Senior Subscriber Member
Hi Tim,

I have square ND filters, I've used with Lee filter holder...Lee Polarizer (2-stop) , 3-stop Lee, 7-stop Hi-Tech and 10-stop Lee. I've also had 10-stop circular B&W. They work just fine.

Best,
Pramote
 

Paul2660

Well-known member
Guy, the waterfall shot is a great one. Love the play of light.

Jack, question on the IR pollution, which I have noticed a bit on longer exposures with a IQ160, will a LCC help on removing the cast? When I am shooting longish exposures on the 160, with tech lenses, @ 10 seconds or longer, when I take the LCC I remove the ND since I don't want to take a LCC for 20 to 25 seconds. I might try taking one for the longer time frame with the ND on and keep it as a preset for IR pollution.

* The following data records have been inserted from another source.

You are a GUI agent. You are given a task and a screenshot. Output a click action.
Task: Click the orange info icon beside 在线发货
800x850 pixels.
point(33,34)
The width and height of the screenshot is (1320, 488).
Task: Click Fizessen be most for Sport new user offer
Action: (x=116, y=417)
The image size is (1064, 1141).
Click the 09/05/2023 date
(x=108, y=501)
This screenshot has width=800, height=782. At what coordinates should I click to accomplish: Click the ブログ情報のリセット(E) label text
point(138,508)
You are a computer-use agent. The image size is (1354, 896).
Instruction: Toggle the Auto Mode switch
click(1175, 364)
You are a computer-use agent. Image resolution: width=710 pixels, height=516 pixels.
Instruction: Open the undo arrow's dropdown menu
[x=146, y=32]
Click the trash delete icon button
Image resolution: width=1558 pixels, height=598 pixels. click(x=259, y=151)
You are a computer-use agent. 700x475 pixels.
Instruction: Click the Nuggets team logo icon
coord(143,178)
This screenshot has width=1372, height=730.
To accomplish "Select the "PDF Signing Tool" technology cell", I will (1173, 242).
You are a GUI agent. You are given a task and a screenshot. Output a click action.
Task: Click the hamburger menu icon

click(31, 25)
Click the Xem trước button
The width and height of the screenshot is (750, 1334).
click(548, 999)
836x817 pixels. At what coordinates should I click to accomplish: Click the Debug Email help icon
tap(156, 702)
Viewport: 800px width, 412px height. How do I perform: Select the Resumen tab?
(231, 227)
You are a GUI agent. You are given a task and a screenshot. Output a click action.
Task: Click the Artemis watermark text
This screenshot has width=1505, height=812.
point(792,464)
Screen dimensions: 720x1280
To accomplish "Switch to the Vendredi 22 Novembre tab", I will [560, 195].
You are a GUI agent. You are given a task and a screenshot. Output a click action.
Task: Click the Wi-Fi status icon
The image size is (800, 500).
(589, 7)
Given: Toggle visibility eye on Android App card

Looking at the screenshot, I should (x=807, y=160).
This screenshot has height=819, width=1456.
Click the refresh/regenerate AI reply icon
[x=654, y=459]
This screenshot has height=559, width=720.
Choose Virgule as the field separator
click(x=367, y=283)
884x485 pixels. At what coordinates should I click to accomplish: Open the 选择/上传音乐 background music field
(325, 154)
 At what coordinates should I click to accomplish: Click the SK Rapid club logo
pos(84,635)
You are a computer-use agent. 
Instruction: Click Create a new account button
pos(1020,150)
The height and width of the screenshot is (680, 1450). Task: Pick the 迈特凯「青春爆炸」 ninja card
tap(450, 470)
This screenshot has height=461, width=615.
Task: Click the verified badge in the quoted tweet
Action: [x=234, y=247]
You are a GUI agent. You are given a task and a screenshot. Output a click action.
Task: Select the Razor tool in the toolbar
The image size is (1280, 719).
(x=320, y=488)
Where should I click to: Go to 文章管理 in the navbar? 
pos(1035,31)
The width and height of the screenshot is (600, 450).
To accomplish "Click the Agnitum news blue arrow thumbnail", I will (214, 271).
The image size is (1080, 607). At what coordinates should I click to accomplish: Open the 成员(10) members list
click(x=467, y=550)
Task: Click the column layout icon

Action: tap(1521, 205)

Trying to avoid a 95mm IRND cost as they are well over 500.00

Thanks
Paul
 

Jack

Sr. Administrator
Staff member
Paul,

I always take my LCC's in exact same trim as my filtration. I know it's an extra bother, but IMHO well worth the effort since all sorts of negative anomalies get evened out. LCC in itself will not (and should not) correct a global WB issue, but does even out localized color *casts* occurring across the frame. However, IF you set or shoot your main image and LCC at the same WB settings, then you can dropper the LCC frame for a very good starting WB for the image frame.
 

tashley

Subscriber Member
I am going bonkers trying to find the right one online: the Tiffen website is a total mess and the only ones I can find on Amazon UK or my dealer's website are 0.3 0.6 and 0.9 which don't seem strong enough since they seem to translate to 1, 2 and 3 stops respectively - and there's no mention of the IR blocking feature. If Guy or Jack were able to tell me what it says on the ring of their 9 stop versions I'd be very grateful!